The team has chosen countries in various stages of crisis, some acute, some chronic, and some considered post-crisis and undergoing the long process of recovery. Some like Nepal and Sri Lanka are dealing with the fallout from both natural disasters and long conflicts. Siriwardhana has highlighted how critical such research is in the wake of serious natural disasters, wars that are fuelling an ongoing refugee crisis on an unprecedented scale and even in coping with global epidemics like the Ebola. “We have seen so many of these crises in recent years and there is a corresponding increase of research attention, however a focus on ethics is important to prevent exploitation of vulnerable populations affected by these crisis situations,” he said.
The R2HC programme is funded equally by the Wellcome Trust and DFID, with Elrha overseeing the programme’s execution and management. For Siriwardhana’s team, who first applied in 2014, getting this funding has been a challenge but they are now ready to get to work. They will potentially be speaking to people involved in every stage of the research, from the lead investigators of various teams, to the participants and fieldworkers as well as members of various ethics review committees. They are going in aware of the power imbalances that do exist in many of these projects, not just between participants, researchers and regulatory bodies, but in the very fabric of north-south collaborations.

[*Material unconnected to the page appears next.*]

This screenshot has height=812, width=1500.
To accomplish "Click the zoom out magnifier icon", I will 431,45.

However, the researchers are taking care to emphasise this is “not an exercise in pointing fingers.” Says Siriwardhana: “This is not about looking for mistakes, this is about learning lessons and sharing for future improvements.” The goal is to use established clinical audit principles and practices to improve current ethics practices. Post-study, the data and analysis will be used to create a post-research ethics analysis (PREA) tool, allowing researchers to share their experiences from the field and learn from those of others.
Once developed and tested, the English language version of the PREA tool will be made freely available for translation and adaptation for other non-humanitarian settings. It will be supported by an online site that will bring together existing and evolving ethical guidance on health research in humanitarian crises. Constantly evolving, the site will enable active information sharing on a range of ethical challenges linked to specific cultures, geographical regions, humanitarian crises types, research designs and collaborations.
Ultimately, Siriwardhana says their goal is to make a mobile application complete with videos and educational material that is available freely in different language versions. The goal is for this process to be incorporated into the ethics review process itself, implying a fundamental change in approach to health research.
“It is crazily ambitious,” admits Siriwardhana. The team are anticipating country specific challenges, but they hope that the research community will see how essential this work is. After all, their success will be determined in part by whether people at every step along the research chain are willing to ask themselves some tough questions and truly evolve in their practice. “We want to create as much discussion as possible,” says Siriwardhana.
Published in Sunday Times, Sri Lanka on 30 October, 2016. By Smriti Daniel.